Dr. Eric Shuping, operations director of the VA’s Health Outcomes of Military Exposures office talked about the multiple registries the office oversees and clarified the overarching purpose of the registries.

“The purpose of the redesigned registry is to conduct surveillance of the entire cohort and to update the cohort on any new findings,” Shuping said. “The entire Defense Manpower Data Center roster of veterans and service members who deployed to the Southwest Asia theater of operations—from August 2, 1990 to present—will be migrated into the Veterans Integrated Registries Platform.”

The VA’s Post-Deployment Health Services currently manages six congressionally mandated registries: Agent Orange, Gulf War Registry, Ionizing Radiation Registry, Toxic Embedded Fragments, Depleted Uranium, and Airborne Hazards and Open Burn Pit Registry.

More than 970,000 veterans are enrolled in these registries.
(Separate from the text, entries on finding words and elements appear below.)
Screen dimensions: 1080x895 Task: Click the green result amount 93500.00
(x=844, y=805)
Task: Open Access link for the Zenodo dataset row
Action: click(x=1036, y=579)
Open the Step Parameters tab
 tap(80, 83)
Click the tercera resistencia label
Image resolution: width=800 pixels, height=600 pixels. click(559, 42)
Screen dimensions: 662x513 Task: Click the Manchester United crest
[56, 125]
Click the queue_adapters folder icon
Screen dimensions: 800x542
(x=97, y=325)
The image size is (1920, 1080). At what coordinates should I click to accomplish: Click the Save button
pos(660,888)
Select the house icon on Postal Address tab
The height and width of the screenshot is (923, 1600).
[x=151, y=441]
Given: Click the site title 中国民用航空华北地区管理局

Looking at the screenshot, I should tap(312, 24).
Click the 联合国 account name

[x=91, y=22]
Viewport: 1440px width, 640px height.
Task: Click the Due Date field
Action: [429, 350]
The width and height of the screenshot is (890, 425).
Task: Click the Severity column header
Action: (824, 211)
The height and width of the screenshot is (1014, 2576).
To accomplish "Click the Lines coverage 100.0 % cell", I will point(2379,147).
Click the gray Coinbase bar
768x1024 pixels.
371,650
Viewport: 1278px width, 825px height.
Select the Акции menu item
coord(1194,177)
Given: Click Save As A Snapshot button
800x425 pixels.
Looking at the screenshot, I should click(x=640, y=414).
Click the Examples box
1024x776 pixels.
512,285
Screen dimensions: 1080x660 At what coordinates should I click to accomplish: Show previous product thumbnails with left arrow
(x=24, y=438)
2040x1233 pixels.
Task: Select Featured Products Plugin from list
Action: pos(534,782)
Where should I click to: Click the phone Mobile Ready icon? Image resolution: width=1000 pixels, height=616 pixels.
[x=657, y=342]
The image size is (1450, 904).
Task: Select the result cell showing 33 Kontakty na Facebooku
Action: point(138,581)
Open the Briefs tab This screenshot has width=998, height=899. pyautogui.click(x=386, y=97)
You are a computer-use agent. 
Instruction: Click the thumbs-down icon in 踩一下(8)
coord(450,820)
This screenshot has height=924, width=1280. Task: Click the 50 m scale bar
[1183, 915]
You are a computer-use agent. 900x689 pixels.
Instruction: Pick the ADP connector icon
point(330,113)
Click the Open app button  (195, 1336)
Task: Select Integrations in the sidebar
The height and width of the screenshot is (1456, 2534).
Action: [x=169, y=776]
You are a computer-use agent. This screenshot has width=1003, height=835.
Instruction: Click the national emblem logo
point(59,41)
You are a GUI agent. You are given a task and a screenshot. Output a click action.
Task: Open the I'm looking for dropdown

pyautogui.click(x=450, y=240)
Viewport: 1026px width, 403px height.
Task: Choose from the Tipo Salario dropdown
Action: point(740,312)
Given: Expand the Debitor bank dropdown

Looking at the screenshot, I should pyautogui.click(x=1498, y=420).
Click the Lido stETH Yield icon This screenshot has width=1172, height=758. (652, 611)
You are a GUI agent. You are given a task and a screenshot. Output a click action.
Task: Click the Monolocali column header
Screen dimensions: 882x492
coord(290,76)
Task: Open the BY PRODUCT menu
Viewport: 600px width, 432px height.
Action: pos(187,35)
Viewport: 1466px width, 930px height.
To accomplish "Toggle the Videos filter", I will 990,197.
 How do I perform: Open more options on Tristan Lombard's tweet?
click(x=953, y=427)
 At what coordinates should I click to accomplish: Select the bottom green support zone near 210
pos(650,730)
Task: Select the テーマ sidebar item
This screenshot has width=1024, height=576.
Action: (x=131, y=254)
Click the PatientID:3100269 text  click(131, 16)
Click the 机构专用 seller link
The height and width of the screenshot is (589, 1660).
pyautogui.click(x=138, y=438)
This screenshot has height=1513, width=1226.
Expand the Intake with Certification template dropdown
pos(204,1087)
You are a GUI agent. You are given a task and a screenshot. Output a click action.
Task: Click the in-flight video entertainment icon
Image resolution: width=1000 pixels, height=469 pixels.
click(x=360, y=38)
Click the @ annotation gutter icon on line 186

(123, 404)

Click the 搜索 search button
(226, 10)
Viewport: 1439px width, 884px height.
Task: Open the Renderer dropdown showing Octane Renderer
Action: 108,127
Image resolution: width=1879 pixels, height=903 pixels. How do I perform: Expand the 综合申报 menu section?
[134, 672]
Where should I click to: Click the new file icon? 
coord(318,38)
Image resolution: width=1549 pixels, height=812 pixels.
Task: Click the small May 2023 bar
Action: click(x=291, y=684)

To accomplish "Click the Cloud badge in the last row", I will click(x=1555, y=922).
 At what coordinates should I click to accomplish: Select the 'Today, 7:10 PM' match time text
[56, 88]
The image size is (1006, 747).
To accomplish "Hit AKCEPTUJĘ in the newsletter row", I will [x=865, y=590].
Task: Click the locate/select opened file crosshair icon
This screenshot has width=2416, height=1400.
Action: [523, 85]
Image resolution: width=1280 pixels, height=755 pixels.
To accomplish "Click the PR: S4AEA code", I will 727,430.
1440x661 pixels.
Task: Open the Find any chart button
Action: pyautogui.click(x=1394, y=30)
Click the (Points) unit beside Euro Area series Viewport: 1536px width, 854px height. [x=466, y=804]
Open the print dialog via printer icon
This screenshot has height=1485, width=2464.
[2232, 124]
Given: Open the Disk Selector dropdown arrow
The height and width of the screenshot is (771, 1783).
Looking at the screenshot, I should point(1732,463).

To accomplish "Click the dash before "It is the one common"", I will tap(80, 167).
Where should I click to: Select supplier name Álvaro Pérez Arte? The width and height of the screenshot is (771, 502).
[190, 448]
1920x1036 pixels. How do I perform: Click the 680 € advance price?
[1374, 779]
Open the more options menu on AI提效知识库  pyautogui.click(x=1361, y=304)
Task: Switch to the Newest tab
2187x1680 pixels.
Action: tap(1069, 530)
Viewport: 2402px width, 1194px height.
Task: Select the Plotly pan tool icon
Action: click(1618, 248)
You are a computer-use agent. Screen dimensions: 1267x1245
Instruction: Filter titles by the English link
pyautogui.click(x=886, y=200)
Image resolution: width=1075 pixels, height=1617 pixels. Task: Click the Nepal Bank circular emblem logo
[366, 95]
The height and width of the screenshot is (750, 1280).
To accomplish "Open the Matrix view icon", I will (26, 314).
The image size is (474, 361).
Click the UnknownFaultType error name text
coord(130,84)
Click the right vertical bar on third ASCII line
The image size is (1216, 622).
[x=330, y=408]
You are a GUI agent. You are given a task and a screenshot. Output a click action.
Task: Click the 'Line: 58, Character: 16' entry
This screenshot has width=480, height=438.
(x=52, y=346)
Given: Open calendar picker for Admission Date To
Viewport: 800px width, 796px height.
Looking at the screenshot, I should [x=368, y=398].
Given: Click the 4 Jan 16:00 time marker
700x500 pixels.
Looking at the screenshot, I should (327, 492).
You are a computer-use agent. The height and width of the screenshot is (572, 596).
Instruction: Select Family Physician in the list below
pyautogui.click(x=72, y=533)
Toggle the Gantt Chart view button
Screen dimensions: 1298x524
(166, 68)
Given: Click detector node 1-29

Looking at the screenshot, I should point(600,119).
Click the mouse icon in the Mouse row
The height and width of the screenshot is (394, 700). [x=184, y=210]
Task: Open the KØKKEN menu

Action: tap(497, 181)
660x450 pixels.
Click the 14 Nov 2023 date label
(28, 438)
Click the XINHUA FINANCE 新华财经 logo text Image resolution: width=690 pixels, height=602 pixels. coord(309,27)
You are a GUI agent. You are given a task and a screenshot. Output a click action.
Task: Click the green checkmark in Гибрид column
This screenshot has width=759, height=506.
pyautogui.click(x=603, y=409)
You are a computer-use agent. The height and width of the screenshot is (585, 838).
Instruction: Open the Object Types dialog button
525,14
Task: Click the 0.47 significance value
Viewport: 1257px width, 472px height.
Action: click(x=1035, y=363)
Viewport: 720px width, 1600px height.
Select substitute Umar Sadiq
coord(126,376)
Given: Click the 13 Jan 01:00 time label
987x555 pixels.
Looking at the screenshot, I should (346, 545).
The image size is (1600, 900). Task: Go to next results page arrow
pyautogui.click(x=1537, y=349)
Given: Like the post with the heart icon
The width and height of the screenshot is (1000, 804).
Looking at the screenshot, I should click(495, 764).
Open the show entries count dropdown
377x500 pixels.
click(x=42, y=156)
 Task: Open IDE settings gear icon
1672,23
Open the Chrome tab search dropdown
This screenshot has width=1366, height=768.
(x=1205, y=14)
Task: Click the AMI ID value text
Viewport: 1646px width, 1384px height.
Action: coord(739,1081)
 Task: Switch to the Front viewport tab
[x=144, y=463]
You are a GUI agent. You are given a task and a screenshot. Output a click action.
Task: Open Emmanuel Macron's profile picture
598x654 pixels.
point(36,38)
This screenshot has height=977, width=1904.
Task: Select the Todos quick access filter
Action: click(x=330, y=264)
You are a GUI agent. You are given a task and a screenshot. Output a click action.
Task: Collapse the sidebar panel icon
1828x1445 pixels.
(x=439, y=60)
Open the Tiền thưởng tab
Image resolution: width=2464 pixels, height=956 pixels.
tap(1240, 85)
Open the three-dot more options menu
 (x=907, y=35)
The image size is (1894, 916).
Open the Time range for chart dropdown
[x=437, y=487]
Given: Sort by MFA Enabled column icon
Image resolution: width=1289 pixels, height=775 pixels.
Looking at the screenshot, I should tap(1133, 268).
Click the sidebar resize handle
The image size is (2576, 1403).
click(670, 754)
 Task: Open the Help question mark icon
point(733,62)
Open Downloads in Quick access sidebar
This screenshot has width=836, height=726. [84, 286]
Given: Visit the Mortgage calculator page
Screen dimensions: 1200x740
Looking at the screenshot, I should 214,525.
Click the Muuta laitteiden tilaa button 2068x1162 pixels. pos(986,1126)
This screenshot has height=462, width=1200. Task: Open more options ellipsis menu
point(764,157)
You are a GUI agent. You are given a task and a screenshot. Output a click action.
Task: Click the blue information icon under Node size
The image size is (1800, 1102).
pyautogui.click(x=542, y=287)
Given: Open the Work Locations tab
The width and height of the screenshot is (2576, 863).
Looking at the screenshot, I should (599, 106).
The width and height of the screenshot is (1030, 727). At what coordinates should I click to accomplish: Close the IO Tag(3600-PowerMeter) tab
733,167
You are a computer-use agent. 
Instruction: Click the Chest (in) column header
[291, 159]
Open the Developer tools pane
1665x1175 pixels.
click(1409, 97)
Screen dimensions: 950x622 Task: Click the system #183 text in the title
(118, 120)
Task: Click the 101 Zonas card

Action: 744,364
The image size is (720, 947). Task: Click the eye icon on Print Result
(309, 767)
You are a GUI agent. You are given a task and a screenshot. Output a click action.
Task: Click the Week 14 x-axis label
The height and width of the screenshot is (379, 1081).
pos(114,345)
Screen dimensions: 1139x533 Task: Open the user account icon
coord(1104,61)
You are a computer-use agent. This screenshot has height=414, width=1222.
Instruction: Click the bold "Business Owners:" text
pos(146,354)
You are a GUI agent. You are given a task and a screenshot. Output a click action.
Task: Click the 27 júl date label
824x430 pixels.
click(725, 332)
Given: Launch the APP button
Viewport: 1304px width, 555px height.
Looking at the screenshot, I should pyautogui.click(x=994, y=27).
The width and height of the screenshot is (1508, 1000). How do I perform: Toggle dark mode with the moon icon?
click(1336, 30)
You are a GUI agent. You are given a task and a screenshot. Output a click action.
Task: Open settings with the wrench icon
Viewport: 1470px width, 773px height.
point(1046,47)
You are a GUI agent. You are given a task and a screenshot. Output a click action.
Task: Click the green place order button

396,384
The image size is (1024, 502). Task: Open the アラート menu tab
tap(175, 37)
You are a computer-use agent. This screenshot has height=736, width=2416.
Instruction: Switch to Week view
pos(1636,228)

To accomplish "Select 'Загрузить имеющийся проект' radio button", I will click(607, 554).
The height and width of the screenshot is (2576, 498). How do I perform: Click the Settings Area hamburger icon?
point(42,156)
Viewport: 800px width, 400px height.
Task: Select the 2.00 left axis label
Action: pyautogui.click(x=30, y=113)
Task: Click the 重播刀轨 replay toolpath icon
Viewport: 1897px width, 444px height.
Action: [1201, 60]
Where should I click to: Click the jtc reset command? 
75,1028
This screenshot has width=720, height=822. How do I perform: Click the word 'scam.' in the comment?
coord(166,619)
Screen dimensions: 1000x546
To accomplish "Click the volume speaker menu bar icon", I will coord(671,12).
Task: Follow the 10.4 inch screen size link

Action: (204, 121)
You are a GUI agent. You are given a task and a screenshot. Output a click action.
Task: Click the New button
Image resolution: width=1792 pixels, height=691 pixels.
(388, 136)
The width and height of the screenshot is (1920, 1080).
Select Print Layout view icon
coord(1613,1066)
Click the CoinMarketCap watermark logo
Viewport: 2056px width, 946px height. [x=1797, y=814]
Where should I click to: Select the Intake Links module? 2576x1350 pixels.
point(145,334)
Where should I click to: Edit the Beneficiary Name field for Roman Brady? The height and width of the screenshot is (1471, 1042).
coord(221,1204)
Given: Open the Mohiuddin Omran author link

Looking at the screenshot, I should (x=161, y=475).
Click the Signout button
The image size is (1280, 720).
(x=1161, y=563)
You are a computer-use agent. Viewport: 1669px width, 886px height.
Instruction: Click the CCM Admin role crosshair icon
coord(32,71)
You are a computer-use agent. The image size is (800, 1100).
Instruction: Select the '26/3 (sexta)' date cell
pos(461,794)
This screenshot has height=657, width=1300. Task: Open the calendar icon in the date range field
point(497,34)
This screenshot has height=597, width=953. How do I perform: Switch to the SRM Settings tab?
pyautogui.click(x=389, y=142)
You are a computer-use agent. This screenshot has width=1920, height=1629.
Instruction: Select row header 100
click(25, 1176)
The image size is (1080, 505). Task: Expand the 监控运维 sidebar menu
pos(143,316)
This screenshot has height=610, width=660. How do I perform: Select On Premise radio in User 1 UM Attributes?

In 2022, the Airborne Hazards and Open Burn Pit Registry had 67,519 new participants, an all-time high.

U.S. Air Force Master Sgt. Lonnie Kemp, noncommissioned officer in charge of the bioenvironmental engineering office with the 124th Medical Group, 124th Fighter Wing in Boise, Idaho, said he attended the training to get a better understanding of how medical providers view environmental exposures, ensuring he can provide airmen within his unit the most current information regarding their health and life after service.

“The 124th Fighter Wing continuously strives to provide the best opportunities and care for our airmen as it relates to their physical health, mental health, welfare, and safety,” Kemp said. “This training, and others like it, positively impacts our capability to meet that goal.”